Thursday, December 04, 2008

Don of the dead

I was at Monday's return of Don Giovanni, with much the same cast except for two new women (Tamar Iveri as Donna Anna and Dorothea Röschmann as Donna Elvira) and a conductor -- Lothar Koenigs -- making his Met debut. Tenor Mark Thomsen also debuted in place of an indisposed Matthew Polenzani. The evening was, unfortunately, a bust.

The new women did their part. Iveri is a sound and admirable singer, and the higher-lying Donna Anna fits her voice better than Vitellia did in the spring. I praised Susan Graham much as Elvira two months ago, and it's true that the mezzo fullness of her low notes is now missed, but Röschmann has her own success. (I'd never before quite realized how affecting Elvira's recits could be.) Vocally she took a bit of her first aria to warm up, but was in secure voice all night and showed a spaciousness of sound that bodes well for bringing her light-Wagner successes to the Met. In chararacter she showed the same transparent-seeming abandon as always, and in a better overall production I'd be eager to see it again.

Thomsen's debut was less auspicious. He showed a recessed sound and struggled to get through Ottavio's two difficult arias. And perhaps Koenigs had the same first-performance-of-a-run problem that other visiting conductors have, but he didn't show much either. It's true that he didn't try to civilize the score to death as Langree did, but until nicely shaping the final scene he showed little fire or particular insight.

All of the returnees did well... Except, unfortunately, the title character. Erwin Schrott is still swaggering vocally and physically for the called-for moments, but seems now to be phoning it in, disconnected not only from the action but from himself. Even the one real display of character -- Don Giovanni's hyper, physically-manifested nervousness before the Commendatore's arrival -- is now gone, and everything seems like a stock gesture. Yes, his voice and pecs are impressive, but... If you ever wondered what would happen if Derek Zoolander played Don Giovanni, this is your chance to find out.


  1. "If you ever wondered what would happen if Derek Zoolander played Don Giovanni, this is your chance to find out."

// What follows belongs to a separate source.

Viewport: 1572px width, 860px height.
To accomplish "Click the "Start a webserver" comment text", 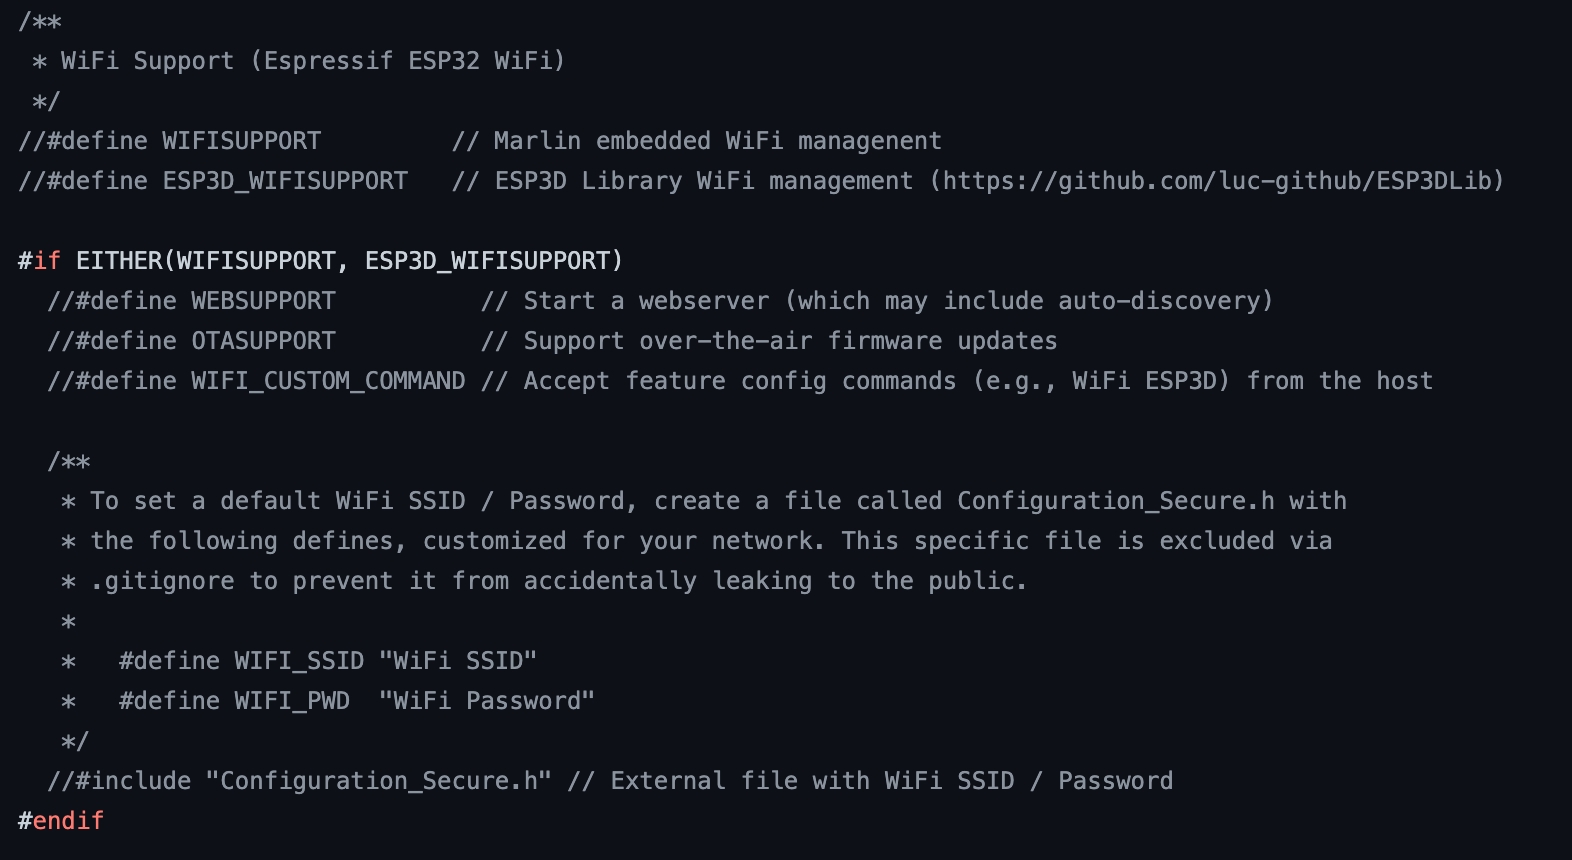I will (647, 301).
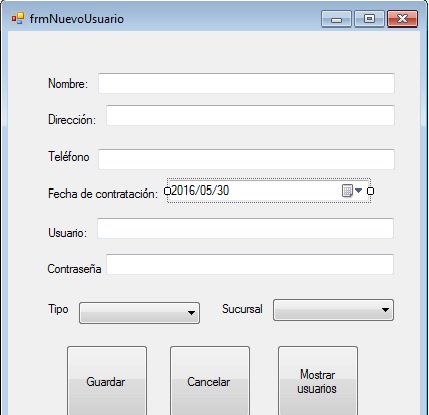
Task: Select the 2016/05/30 date value
Action: point(200,190)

    Very funny! There may be a Zoolander sequel. Don Giovanni may be too "high brow" for Zoolander.

    Schrott just cannot get me to the opera house. For swaggering vocally and physically, I will wait for Kwiecien

    Wish Santa would send me tickets to see Mr. Mattei singing the Don again and Mr. H singing Count di Luna, my favorite manly man (oh,villain) in opera.

    BTW, do you ever wonder why the villains in so many movies love opera / classical music?

  2. I'm quite surprised that they let Mark Thomsen go on as Ottavio. Not to say that he was bad--I didn't see his performance, so I can't judge--but since Polenzani cancelled with almost 72 hours' notice, and both Ramon Vargas and Michael Schade are at the Met rehearsing, it's a shock that they didn't try to persuade one of those stars to jump in at the last minute.

  3. Maybe Peter Gelb does not want to pay Sr. Vargas' or Herr Schade's fee.

    Herr Schade can sing Don Ottavio backwards. As for Sr. Vargas, it would be such a delight to hear him sing Don Ottavio at the MET. I'm so glad I have his ROH Don Ottavio on cd. But Peter Gelb only thinks Alagna or/and Giordani are "stars".

    Such a shams.

  4. Well, Vargas sang one performance of the Ballo Riccardo last season, replacing Licitra, when he was in town to do Rodolfo and Tito, so there is precedent for him as a jump-in artist. Plus, I can't imagine the fee Vargas would get is considerably larger than Giordani's.

  5. I would assume Sr. Vargas' and Herr Schade's fees will be higher than Mark Thomsen's.

    Besides, it is just Don Ottavio, in Gelb's mind, who cares?!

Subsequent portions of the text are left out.